§ **TASK TO COMPLETE**:
Each entry below is to be extracted exactly.

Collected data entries
====================

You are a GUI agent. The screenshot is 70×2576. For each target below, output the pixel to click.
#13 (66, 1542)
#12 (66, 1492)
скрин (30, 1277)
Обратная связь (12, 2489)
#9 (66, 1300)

====================

§ **ANSWER TO THE EXERCISE**:
You are a GUI agent. The screenshot is 70×2576. For each target below, output the pixel to click.
#13 (66, 1542)
#12 (66, 1492)
скрин (30, 1277)
Обратная связь (12, 2489)
#9 (66, 1300)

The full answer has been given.